> _Work instruction_:
Each line below that contains the word "question" must be copied.

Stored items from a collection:
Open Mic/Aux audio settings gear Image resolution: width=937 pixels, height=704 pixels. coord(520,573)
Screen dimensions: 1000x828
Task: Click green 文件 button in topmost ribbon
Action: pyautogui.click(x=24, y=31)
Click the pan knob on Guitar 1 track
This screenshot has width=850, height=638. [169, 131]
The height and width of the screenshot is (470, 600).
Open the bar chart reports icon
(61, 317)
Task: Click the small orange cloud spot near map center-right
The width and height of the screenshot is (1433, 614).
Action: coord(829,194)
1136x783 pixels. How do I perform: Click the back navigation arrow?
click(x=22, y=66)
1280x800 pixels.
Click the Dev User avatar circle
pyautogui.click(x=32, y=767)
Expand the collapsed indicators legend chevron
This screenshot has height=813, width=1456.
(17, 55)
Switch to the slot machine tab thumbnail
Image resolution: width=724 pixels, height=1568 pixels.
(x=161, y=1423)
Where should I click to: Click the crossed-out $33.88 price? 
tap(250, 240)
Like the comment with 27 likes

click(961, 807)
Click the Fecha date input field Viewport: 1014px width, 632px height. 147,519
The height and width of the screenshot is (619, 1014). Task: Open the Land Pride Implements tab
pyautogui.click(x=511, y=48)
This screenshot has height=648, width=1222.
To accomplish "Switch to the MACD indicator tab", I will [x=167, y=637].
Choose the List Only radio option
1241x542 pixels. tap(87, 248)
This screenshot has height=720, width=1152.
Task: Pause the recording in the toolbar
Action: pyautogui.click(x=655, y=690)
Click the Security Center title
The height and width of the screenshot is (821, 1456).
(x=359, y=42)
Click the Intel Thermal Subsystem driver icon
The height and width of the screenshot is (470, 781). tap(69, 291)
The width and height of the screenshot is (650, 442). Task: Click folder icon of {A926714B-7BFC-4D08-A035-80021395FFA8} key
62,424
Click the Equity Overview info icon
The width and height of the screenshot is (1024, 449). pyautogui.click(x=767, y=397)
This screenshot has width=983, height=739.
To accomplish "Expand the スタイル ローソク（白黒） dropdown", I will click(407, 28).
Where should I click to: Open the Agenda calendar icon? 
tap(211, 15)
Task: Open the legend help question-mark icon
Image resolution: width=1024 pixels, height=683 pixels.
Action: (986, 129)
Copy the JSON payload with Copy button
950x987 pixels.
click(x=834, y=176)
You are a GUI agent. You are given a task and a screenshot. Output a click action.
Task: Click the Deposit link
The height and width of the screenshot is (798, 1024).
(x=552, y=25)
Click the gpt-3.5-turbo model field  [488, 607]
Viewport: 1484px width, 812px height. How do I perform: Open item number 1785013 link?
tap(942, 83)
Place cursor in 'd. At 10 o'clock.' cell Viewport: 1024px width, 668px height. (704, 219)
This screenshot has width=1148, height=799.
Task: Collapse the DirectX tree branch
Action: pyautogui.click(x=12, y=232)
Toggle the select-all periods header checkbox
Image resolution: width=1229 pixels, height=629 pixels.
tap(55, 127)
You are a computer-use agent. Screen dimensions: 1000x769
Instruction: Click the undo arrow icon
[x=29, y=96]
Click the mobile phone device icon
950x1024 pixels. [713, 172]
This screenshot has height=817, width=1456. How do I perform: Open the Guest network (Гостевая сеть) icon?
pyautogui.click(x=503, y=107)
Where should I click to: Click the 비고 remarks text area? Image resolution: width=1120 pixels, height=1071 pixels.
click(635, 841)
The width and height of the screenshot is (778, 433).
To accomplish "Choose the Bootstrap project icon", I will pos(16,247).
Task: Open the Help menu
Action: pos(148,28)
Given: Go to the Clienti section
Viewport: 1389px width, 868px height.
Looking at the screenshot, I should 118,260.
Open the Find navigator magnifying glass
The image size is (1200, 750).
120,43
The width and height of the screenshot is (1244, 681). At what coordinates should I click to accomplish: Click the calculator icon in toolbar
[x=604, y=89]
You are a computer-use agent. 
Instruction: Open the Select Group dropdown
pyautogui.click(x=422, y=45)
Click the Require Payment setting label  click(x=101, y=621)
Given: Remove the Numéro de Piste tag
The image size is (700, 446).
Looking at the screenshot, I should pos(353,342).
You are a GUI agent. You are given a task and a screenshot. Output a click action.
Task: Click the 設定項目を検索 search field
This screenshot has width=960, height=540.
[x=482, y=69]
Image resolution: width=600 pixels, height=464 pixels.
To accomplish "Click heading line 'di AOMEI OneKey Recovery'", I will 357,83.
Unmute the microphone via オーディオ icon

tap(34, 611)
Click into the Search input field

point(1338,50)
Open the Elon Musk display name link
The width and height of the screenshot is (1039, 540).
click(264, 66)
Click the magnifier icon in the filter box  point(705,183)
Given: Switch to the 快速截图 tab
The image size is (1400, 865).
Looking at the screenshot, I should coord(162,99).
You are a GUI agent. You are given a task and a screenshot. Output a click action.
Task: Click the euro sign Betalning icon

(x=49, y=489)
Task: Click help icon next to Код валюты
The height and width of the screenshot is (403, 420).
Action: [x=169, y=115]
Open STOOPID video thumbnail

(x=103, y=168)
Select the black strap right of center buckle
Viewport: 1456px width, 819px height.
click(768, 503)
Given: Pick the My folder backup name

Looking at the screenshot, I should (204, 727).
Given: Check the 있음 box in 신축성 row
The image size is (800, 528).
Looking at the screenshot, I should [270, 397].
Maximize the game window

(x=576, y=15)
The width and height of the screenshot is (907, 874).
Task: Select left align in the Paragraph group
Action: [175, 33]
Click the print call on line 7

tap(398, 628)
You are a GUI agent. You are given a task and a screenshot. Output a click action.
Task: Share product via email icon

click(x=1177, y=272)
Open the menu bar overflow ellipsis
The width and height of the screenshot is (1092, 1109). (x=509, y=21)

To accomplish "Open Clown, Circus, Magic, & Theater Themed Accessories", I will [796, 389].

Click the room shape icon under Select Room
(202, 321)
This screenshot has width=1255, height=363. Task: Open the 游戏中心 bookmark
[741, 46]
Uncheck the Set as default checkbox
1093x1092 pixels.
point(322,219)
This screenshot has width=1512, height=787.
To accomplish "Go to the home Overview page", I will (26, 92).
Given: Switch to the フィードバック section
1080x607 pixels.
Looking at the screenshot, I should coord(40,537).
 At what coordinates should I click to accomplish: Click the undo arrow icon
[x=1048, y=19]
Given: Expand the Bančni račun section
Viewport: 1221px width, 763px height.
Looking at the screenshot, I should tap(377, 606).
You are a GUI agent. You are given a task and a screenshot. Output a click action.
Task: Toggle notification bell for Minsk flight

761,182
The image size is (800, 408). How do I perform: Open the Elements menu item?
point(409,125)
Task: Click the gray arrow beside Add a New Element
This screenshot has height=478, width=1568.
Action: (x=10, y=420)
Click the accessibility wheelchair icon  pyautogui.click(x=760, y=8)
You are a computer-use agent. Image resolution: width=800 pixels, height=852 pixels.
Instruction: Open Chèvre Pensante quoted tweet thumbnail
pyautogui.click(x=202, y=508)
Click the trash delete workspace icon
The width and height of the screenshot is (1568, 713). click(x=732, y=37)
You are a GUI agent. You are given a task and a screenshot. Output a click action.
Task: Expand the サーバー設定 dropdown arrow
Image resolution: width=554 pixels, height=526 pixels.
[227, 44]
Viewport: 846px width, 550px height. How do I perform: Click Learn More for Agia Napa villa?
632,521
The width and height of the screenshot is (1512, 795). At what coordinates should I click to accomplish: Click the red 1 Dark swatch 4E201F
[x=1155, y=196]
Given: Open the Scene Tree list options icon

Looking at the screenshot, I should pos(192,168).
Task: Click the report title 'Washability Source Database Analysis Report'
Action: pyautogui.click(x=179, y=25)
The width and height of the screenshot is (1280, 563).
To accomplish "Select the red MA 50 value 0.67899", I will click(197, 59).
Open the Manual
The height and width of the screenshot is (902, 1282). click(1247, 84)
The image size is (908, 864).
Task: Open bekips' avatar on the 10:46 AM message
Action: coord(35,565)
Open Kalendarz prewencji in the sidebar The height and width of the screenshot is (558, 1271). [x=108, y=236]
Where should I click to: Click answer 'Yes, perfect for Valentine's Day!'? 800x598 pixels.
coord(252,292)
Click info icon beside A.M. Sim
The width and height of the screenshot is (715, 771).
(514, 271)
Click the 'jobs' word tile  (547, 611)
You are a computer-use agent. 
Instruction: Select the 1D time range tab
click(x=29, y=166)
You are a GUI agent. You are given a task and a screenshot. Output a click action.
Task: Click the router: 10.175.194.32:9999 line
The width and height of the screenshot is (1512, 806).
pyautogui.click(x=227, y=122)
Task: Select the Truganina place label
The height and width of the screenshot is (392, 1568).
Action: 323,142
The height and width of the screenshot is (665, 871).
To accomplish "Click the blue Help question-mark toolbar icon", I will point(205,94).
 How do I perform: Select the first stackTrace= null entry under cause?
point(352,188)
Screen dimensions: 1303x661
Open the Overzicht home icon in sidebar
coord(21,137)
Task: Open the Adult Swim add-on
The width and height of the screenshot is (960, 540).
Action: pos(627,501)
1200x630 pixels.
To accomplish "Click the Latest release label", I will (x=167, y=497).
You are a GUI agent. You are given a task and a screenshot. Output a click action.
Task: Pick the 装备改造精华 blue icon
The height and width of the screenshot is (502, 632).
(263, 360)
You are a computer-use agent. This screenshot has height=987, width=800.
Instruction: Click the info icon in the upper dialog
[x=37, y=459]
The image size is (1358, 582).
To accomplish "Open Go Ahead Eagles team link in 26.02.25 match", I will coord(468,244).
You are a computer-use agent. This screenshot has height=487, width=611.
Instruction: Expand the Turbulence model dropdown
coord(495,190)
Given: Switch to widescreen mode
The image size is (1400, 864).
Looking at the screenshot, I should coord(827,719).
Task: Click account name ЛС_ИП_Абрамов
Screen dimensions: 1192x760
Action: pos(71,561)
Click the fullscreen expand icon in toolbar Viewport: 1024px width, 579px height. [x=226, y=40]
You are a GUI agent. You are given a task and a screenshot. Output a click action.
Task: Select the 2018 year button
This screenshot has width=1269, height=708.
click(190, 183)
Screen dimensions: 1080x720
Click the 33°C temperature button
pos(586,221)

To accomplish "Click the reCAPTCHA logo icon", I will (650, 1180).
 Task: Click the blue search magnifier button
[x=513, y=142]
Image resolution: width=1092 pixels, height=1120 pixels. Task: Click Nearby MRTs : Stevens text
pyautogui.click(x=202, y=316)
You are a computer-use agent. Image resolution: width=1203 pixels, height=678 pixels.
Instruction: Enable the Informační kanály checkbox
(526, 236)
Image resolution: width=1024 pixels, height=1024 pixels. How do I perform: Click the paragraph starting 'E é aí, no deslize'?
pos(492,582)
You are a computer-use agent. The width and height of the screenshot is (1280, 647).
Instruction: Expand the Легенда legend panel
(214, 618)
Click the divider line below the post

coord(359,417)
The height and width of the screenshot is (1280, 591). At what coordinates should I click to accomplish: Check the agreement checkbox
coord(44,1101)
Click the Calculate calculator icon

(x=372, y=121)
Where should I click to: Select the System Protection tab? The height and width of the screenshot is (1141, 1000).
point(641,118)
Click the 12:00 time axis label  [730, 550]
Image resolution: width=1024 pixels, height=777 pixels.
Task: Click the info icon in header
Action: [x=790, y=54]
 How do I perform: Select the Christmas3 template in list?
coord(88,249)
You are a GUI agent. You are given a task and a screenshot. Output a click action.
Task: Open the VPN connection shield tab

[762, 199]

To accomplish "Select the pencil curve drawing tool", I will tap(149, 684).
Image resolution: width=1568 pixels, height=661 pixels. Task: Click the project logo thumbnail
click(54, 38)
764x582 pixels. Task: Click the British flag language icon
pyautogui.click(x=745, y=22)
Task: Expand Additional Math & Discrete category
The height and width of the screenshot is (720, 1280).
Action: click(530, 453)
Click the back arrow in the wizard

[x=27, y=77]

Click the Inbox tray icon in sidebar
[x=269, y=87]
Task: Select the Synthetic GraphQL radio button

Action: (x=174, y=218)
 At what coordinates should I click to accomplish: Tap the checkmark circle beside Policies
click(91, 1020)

> _Final answer_:
Task: Open the legend help question-mark icon
To accomplish "Click the blue Help question-mark toolbar icon", I will point(205,94).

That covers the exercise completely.